A writer is a writer because even when there is no hope… she keeps writing anyway.   –Junot Diaz

Writer’s block is creativity block and it can be frustrating.  Many writers claim not to get it at all.  More power to them, I say.  Unfair are those same writers’ claims that it doesn’t exist at all.  I have never broken a bone in my life–but does that mean that the malady of broken bones does not exist?

I do get blocked from time to time.  When I am being creative on a regular basis, I find my bouts of the Block occur less often.  But they can still crop up.  Most often, they occur when I am feeling under-the-weather, mentally or physically tired.  Tapping into the Muse is all about tapping into your own subconscious.  Therefore you have to be in a healthy mental/physical state in order for this process to occur.
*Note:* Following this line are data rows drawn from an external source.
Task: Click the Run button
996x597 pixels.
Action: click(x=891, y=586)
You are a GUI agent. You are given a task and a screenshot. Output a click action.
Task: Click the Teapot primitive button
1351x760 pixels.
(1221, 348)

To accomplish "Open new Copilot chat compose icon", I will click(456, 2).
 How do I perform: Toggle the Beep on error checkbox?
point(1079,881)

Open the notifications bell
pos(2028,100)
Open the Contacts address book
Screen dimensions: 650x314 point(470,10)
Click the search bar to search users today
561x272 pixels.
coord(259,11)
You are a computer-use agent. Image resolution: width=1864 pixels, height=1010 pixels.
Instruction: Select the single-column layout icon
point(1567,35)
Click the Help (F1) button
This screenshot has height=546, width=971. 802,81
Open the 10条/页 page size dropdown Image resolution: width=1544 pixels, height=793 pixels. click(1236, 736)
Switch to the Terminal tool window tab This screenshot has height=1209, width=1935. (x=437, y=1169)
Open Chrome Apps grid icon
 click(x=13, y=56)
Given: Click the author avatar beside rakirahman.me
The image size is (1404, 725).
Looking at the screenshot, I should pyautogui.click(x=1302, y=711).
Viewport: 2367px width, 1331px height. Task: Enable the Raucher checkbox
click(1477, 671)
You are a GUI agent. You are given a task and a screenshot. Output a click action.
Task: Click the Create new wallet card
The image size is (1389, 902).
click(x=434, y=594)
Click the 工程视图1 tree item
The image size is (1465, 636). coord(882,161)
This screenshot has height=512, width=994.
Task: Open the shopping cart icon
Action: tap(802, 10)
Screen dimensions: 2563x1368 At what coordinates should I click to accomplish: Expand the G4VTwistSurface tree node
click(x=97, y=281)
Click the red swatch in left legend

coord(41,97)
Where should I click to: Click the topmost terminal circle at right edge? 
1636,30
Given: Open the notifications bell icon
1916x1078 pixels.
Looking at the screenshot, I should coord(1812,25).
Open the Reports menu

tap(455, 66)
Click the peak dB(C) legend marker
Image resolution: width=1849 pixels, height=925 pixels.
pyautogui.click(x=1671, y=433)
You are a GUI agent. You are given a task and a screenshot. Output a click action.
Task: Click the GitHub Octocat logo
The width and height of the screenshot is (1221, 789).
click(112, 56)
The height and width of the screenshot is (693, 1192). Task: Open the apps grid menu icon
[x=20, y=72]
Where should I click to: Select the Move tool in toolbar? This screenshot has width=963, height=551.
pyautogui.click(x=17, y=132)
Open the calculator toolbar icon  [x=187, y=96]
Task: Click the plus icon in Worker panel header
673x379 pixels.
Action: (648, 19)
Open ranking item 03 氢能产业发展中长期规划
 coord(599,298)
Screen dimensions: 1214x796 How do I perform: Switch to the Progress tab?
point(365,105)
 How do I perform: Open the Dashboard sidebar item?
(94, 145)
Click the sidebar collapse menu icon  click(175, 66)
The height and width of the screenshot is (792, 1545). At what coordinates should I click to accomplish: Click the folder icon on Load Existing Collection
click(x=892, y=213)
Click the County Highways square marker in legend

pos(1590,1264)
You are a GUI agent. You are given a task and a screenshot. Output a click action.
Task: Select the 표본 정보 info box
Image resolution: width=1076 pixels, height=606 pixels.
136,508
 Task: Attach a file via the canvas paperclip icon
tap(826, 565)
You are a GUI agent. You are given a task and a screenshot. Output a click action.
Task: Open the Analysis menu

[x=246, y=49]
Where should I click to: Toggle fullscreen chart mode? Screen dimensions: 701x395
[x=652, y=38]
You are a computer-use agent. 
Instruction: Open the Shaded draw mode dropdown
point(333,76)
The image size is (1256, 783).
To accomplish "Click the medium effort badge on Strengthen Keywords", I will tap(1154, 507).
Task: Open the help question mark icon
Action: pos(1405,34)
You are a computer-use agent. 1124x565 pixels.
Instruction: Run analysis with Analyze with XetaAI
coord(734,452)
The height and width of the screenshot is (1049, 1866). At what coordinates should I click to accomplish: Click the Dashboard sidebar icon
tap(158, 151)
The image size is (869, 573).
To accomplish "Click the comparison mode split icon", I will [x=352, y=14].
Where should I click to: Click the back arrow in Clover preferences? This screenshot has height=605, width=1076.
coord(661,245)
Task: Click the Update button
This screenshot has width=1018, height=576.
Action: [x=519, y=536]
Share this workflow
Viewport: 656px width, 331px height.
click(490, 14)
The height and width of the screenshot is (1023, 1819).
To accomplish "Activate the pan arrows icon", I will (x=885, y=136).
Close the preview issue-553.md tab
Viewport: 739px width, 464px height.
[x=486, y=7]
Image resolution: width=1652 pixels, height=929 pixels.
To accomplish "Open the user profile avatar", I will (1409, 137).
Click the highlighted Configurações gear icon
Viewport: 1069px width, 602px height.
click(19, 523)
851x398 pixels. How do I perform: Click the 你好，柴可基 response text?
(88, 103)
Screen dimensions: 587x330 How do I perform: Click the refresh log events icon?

Some of my remedies for beating Creativity Block:

  • Look at the Work in a different format:  If you work in mostly an electronic medium, then printing out your work in a physical manifestation– that you can manipulate and annotate–can have a powerful effect on  your ability to “see” where your work is going.
  • Draw a Map:  Sketch out a place that figures in your work: the character’s general neighborhood, a country or continent on a fantasy map, the floor plan of a house or castle, etc.
  • Change your weapon: If you write in pen, switch to a pencil or start typing.  If you write on the computer, pull out a notebook full of blank, creamy irresistible pages screaming to be filled by your hand.  Let your words run freely off the tip of your pen without fear of self-editing.
  • Set doable, consistent short term goals for yourself: Set a small but consistent daily word count or scene goal for yourself and push yourself to stick to it even when you don’t always feel like it.  It all comes down to putting your butt in the chair and doing.  Some days, you’ll notice yourself going over your goal without you having noticed.  Forming the habit of production goes a long way to stave off creativity block in the future.
  • Graphically organize:  Not sure where your story is heading?  Set up a chart, a bubble map, a diagram, a flowchart, a calendar or some other graphic organizer that depicts characters against a time frame (or by location or some other qualifier)
  • Word Count sprint: Set up a small period of time (1 hour at the most) in which you will write x amount of words.  Check out the hashtag #1k1hr on twitter to see where others have done similarly.
  • Visualize:  Spend fifteen minutes before a writing session by closing your eyes and visualizing a locale in your story.  Without worry of where you will insert it, begin your writing session by typing out a description of this place–include ALL the senses: sight, sound, smell, taste, feel.  If you feel inspired to keep going, give a brief history of the place, listing the three most important events to have taken place there.
  • Mix it up: Pit one element of your story against a qualifier it does not normally compare with.  In other words, describe a place in relation to time, or a character with respects to the five closest relationships that character has ever experienced in his/her life, etc.
  • Lists:  Make a list of 20.  It can be 20 of anything.  Head the list with the question that the list is answering.  “What are the 20 things I know about this character?”  “What are the 20 most interesting things about this settiing?”  “What are the 20 most interesting things that happen during this plot?” etc.
  • Be Flexible: Your creativity block might be your Muse’s way of telling you that you are headed in a wrong direction.  Go with the flow and see where it takes you.  But stay disciplined: Don’t allow it to distract or deter you.
  • Believe in yourself : Believe you can do it.  When you believe, you can achieve.

90% of life is about showing up.    –Linda Lael Miller, best-selling author

Do you have a remedy for helping you with creativity block that I haven’t mentioned?  What is it?